Discovery only · Resolver is proof
Manifest & Discovery Surfaces
Manifests are discovery only. They help relying parties find an Agent Credential or API Passport reference. They are not proof.
Manifest role: discovery only
A manifest declares where to look for an Agent Credential or API Passport. It does not assert current state. Relying parties must always confirm current proof in Resolver.

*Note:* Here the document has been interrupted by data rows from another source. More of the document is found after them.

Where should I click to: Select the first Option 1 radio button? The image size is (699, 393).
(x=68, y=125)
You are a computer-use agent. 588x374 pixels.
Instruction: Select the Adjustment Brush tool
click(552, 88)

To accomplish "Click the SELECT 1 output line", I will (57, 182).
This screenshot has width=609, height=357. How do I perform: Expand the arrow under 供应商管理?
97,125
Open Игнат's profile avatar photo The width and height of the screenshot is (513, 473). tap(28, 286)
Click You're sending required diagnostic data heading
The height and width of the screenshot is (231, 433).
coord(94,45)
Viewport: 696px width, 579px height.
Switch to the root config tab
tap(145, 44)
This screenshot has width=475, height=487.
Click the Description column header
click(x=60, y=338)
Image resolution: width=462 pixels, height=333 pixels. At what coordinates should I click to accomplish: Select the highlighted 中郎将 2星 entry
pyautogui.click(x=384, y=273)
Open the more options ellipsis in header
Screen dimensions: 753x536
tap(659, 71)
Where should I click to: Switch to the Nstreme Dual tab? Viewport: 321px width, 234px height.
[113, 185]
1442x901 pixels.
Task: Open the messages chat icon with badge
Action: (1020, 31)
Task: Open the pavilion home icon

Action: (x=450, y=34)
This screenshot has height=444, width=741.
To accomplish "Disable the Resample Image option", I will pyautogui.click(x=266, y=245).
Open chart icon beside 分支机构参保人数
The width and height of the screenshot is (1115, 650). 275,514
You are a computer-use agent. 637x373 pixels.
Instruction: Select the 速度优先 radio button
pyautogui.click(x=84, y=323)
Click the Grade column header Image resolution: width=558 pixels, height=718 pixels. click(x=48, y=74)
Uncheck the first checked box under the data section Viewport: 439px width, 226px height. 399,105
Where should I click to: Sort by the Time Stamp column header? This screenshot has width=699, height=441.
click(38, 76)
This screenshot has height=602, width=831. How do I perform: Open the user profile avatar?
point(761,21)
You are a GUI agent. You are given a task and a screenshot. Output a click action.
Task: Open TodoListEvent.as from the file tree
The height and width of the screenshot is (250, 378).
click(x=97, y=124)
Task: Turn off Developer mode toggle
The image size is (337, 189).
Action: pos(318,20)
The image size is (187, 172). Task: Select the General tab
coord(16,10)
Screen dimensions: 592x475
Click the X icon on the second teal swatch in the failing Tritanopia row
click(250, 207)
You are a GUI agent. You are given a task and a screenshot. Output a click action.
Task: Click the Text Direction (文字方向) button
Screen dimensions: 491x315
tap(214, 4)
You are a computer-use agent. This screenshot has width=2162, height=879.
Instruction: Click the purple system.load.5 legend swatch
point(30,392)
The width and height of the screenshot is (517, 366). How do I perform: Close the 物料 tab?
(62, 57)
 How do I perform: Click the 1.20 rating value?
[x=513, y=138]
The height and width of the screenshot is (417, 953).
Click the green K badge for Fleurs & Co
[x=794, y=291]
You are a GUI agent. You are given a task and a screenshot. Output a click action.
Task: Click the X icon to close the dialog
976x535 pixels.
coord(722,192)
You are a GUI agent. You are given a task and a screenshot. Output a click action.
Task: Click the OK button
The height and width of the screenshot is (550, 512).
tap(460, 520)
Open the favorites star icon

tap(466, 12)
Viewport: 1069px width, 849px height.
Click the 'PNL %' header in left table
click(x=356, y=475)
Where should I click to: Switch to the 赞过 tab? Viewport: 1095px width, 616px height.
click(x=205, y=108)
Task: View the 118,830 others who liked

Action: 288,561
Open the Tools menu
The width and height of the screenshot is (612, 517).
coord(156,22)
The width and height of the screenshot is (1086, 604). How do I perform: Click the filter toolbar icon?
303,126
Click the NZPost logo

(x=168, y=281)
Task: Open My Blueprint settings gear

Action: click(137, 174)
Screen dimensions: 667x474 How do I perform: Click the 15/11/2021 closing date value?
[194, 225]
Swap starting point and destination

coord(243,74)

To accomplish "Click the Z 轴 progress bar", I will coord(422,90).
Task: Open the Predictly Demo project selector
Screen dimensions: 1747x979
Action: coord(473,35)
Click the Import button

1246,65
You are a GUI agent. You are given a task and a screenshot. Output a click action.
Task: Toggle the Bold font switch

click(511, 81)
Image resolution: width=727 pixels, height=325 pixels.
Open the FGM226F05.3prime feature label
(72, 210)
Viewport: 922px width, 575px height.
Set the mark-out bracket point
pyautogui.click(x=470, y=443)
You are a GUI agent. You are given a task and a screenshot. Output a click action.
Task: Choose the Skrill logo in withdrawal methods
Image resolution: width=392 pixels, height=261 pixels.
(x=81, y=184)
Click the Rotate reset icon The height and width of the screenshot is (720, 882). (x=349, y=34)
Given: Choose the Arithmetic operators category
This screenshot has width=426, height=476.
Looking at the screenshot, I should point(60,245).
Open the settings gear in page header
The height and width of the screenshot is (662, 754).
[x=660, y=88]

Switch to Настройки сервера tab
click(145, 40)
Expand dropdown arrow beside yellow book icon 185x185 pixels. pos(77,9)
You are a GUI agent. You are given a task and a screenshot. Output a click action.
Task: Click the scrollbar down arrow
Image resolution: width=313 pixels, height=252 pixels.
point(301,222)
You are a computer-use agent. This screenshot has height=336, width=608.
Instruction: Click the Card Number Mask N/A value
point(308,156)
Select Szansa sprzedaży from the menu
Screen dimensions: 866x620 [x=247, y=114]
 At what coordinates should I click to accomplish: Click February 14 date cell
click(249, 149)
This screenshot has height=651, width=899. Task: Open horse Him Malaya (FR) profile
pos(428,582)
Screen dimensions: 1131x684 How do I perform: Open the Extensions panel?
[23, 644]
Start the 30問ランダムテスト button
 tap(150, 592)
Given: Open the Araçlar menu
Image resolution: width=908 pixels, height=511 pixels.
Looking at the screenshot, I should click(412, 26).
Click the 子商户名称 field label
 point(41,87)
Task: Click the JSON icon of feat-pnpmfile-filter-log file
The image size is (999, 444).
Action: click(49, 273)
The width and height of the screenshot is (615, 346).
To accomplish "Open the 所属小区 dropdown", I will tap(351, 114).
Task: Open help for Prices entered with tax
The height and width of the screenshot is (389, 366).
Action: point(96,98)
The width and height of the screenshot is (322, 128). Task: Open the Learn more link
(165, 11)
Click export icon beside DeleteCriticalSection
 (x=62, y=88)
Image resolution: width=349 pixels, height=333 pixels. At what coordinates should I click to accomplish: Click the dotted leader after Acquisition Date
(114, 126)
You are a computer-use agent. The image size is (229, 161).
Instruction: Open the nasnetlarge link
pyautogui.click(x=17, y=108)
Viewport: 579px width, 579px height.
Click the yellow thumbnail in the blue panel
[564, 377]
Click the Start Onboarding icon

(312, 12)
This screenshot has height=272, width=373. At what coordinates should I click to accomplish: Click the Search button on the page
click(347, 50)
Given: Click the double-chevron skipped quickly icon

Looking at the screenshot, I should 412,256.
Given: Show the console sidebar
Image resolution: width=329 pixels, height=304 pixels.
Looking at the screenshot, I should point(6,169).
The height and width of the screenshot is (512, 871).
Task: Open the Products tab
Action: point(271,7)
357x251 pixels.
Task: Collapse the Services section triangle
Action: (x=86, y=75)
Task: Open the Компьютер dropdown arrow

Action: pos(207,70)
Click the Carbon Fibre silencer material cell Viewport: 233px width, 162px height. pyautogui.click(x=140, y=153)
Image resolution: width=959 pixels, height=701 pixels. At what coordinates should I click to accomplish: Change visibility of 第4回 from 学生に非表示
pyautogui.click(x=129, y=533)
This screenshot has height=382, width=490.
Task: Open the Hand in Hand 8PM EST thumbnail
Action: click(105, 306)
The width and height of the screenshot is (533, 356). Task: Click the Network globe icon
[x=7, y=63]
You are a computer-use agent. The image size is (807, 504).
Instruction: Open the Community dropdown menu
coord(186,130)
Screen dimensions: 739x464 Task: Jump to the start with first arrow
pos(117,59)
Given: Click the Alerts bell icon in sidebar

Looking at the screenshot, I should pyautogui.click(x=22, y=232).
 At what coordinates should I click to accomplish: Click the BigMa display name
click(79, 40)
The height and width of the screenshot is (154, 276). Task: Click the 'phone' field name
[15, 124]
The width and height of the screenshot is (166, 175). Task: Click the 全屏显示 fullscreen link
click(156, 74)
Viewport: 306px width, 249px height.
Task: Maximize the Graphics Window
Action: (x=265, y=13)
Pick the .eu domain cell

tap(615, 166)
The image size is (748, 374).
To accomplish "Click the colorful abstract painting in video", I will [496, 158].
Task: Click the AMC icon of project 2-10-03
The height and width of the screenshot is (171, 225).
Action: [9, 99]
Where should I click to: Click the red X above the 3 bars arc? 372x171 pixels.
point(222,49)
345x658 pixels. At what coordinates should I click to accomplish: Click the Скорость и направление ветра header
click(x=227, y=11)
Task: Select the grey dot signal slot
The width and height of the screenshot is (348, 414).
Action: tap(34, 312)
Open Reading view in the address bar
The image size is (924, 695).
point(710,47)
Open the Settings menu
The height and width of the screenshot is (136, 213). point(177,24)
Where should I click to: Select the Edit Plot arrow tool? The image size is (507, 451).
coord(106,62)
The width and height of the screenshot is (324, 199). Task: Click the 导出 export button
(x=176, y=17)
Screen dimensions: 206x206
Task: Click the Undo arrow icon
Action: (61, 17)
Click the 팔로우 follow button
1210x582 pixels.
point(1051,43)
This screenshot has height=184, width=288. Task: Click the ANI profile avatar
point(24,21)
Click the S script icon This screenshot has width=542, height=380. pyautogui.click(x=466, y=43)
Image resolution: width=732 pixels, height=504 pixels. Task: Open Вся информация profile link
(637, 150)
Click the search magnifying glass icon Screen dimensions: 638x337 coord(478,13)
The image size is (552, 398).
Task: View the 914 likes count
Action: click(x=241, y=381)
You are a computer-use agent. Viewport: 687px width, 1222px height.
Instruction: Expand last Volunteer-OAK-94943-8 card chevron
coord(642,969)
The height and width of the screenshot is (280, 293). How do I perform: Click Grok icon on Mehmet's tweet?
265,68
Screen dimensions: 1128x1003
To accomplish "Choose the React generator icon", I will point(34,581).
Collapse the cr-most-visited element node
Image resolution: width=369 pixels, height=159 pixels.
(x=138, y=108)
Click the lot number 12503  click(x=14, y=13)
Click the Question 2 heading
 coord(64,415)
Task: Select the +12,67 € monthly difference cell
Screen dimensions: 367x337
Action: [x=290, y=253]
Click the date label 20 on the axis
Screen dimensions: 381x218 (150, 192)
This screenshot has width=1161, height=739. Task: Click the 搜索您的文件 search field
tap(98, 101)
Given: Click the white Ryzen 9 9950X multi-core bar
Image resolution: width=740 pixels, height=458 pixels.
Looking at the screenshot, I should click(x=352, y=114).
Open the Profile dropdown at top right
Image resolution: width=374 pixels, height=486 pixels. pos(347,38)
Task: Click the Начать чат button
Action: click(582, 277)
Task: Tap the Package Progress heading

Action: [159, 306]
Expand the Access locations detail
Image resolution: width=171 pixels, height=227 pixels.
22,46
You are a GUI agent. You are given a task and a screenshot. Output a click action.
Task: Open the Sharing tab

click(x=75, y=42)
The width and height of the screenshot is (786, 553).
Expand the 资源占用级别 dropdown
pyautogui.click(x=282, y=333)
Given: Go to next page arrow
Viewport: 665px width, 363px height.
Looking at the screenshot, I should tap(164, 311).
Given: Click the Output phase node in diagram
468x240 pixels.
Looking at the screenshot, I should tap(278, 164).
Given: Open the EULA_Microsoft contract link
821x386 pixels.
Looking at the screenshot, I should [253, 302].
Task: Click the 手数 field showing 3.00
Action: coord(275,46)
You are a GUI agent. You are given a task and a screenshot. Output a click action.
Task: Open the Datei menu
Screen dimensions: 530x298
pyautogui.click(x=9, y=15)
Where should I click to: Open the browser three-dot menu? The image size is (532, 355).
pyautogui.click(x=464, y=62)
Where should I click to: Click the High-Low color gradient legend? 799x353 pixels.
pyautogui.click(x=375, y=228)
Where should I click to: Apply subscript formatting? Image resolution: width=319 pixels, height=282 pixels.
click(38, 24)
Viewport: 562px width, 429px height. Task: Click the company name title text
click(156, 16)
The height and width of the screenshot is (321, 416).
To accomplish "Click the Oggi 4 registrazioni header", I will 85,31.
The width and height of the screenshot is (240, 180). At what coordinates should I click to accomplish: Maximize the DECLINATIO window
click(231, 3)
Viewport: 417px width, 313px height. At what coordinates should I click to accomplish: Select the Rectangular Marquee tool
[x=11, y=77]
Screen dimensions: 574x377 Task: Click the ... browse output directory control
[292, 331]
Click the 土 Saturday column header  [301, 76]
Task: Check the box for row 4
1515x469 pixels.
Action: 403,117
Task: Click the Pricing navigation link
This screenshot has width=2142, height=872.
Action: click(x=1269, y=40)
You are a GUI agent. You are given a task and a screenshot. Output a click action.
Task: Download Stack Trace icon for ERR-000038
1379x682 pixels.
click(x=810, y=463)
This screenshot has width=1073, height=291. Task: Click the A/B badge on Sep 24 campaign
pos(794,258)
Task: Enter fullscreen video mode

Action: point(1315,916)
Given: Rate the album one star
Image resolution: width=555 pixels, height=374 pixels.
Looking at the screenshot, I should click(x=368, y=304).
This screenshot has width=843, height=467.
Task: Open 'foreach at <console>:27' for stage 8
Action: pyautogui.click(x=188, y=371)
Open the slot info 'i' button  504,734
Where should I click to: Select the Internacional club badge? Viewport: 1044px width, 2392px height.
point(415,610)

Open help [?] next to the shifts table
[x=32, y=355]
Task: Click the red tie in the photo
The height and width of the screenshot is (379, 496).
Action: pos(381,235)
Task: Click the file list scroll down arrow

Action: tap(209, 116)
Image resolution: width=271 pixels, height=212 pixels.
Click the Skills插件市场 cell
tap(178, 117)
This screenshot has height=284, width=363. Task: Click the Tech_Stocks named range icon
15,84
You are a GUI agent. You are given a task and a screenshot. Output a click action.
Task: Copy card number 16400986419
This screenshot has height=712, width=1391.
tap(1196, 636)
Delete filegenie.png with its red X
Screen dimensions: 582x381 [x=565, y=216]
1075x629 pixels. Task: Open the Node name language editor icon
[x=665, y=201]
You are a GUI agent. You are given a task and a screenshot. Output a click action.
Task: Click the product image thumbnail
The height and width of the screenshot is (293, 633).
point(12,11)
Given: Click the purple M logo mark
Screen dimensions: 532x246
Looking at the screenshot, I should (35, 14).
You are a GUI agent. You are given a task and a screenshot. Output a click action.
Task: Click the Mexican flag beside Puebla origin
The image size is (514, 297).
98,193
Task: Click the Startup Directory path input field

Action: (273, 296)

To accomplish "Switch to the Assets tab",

Supported discovery surfaces
- /.well-known/ecz-agent.json on the operator origin
- Optional HTTP response headers that reference the manifest URL and resolver URL
- Repository or package metadata that points to the manifest URL
- OpenAPI documents using the x-ecz-id, x-ecz-api-passport, and x-ecz-agent-credential extensions
What a manifest can say
- Operator ECZ-ID reference
- Agent Credential or API Passport identifier
- Declared logical scope
- Declared API dependencies
- Manifest URL and Resolver URL pointers
What a manifest cannot prove
- Whether the credential is currently authorised
- Whether the operator is currently in good standing
- Whether the dependency relationship is currently valid
- Whether the agent is approved for any platform, marketplace, or use case
Stale, copied, or modified manifests
Manifests can be copied to other origins, frozen at an old state, or edited locally. None of those operations transfer trust. Copied JSON does not copy trust. Current proof must be checked in Resolver.
ECZ-ID separates setup, verification state, and public proof. Developer Gateway documents setup paths and verifier guidance. TrustOps handles setup. Resolver remains the public proof surface. Re-check before reliance. Local policy decides.